As you would expect from ZZ Top’s guitarist the rolling riff that starts ‘My Lucky Card’ (and runs throughout), is as hooky as a brace of fishing rods in the hands of Captain Hook. The rhythm section provides the solid bedrock on which Billy Gibbons can build riff after riff. With only 6-strings and the blues you would be forgiven for wondering how much variation can be achieved, but that’s where he excels. Gibbons can go low for a growl or grab a bottle neck and do that thing he does better than most guitarists: slide into Homeplate like a major leaguer. All of this with the kind of ease that belies how difficult it is to play this well and it put me in mind of Bruce Lee’s quote ‘be water my friend’.
The lyrics aren’t going to win any poetry prizes, in the same way AC/DC will never win the Man Booker prize, but the phrase ‘My Lucky Card’ sounds great in the context of the song. But we’re not here for sonnets; it’s all about the snarling menace that pervades the music, that loose swing packed with booming drums and perfectly placed kit rolls. It’s all there to support Billy Gibbons exemplar blues drawl and his ability to make a guitar sing, scream and slide.
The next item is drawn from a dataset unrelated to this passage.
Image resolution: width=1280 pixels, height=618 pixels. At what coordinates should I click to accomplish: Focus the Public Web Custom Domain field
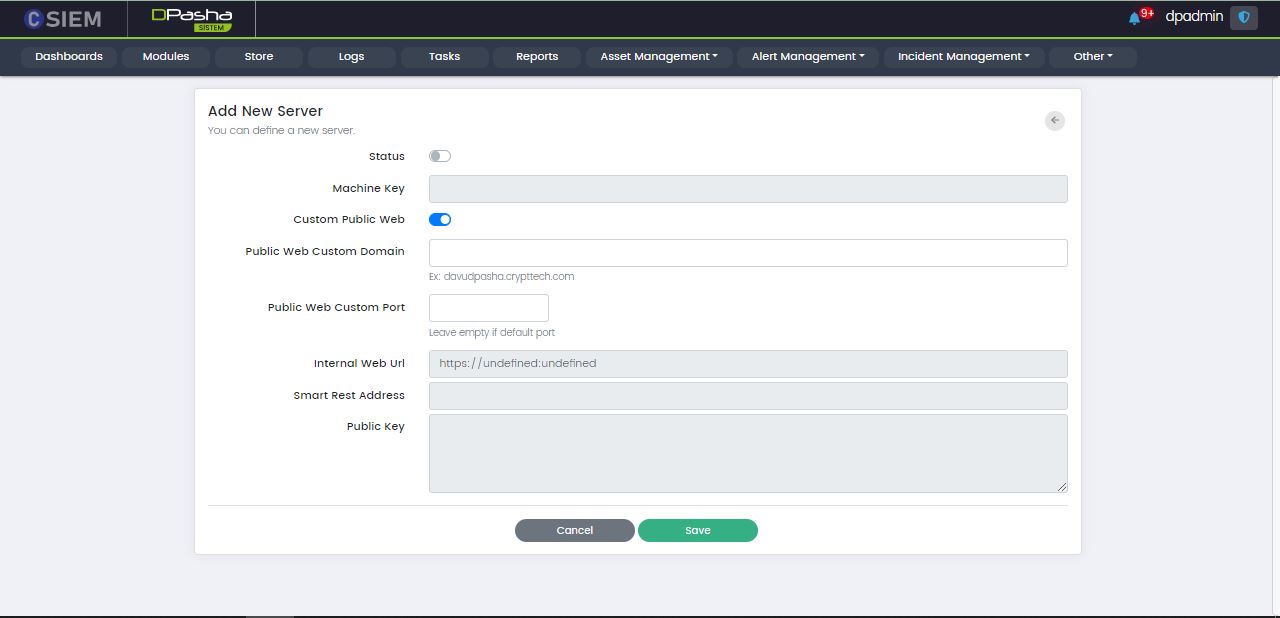point(748,253)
The video gives you everything that you would expect to accompany this song: the desert setting featuring “Pappy & Harriet’s Pioneertown Palace, the celebrated cantina/honky-tonk that was originally built as part of the western movie set where The Cisco Kid and Gene Autry TV shows were filmed”, Billy, drummer Matt Sorum and guitarist Austin Hanks on a tiny stage, a big truck, big hats, bandanas, shades as dark as the back of the moon, leather, cavalry shirts with hose piping, drinking shots, backroom cards and playing solos with a beer bottle. This is good ol’ fun and it’s as damn fine as Billy Gibbons beard is long.